México: perdieron todo en los terremotos y se organizan para conseguir ayuda
Después de perder sus casas y a familiares en un terremoto que dejó 228 muertos en Ciudad de México, las personas afectadas anunciaron hoy la conformación de una organización de damnificados y anunciaron una marcha para mañana, a dos meses del sismo, para reclamar apoyo.
Vecinos de unas 70 zonas dañadas de la capital realizaron este sábado un encuentro en un centro deportivo en el sur de la ciudad, al cabo del cual anunciaron la creación del grupo Damnificados Unidos de la Ciudad de México.
El sismo dejó a miles de personas sin hogar o sin poder volver a sus casas por falta de certeza sobre la situación en la que quedaron.
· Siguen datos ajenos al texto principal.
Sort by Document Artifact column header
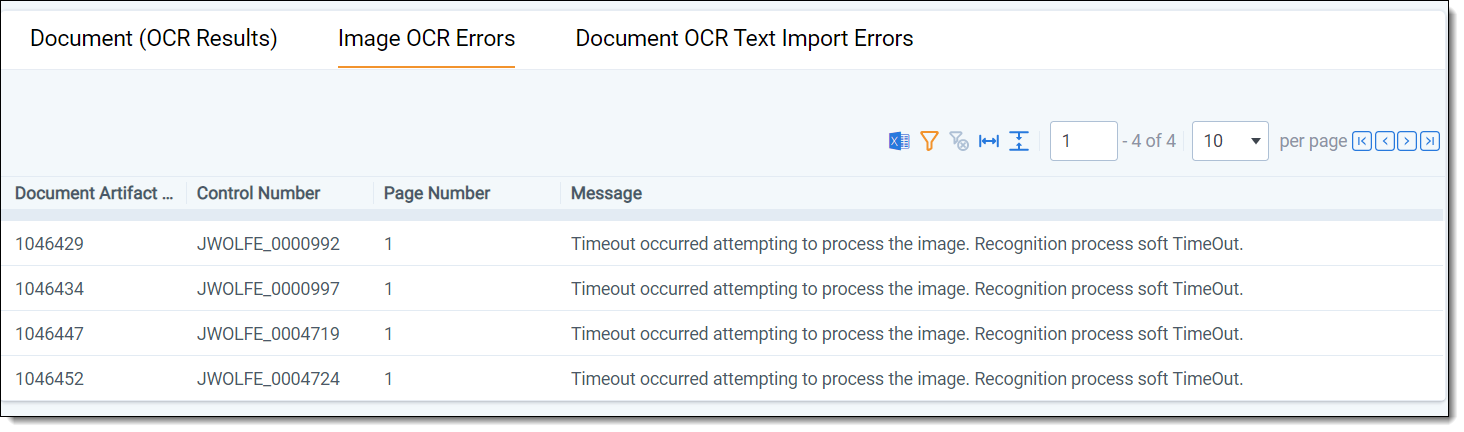Viewport: 1464px width, 432px height. tap(94, 194)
Más de 20 edificios van a ser demolidos y sus antiguos habitantes no saben dónde van a vivir y sólo pudieron recuperar algunas cosas de sus viviendas.
«Acordamos mantener acciones de movilización para exigir la asignación de recursos públicos para la reconstrucción, reparación y reforzamiento de edificios y viviendas, así como certeza y transparencia en estas tareas», expresaron en un comunicado.
Mañana, al conmemorarse los dos meses del sismo, los damnificados harán una marcha hasta la Plaza del Zócalo de Ciudad de México, en el centro de la ciudad, donde se encuentra el ayuntamiento.
El alcalde capitalino, Miguel Ángel Mancera, dijo hoy que la reconstrucción llevará entre unos seis y siete años.
Entre las principales quejas de las víctimas figuran la falta de dictámenes sobre la seguridad estructural de sus viviendas, escaso apoyo de las autoridades, acoso en albergues, falta de apoyos en campamentos e inoperancia en canales de información oficiales.
Los afectados realizaron en los últimos días varios bloqueos de avenidas y tienen previsto hacer otro el martes frente a la Asamblea Legislativa del Distrito Federal en contra de la ley de reconstrucción que discute el órgano legislativo, ya que consideran que no responde a las necesidades de las víctimas.
El terremoto del 19 de septiembre, con una magnitud de 7,1, dejó en total 369 muertos en varios estados del centro y sur del país. Dos semanas antes un sismo con una magnitud de 8,2 había causado ya severos daños y un centenar de muertos sobre todo en los estados de Oaxaca y Chiapas.
En medio de la incertidumbre en la que han quedado sus vidas, los damnificados acordaron participar en «jornadas nacionales de lucha» junto con personas afectadas de otras partes del país.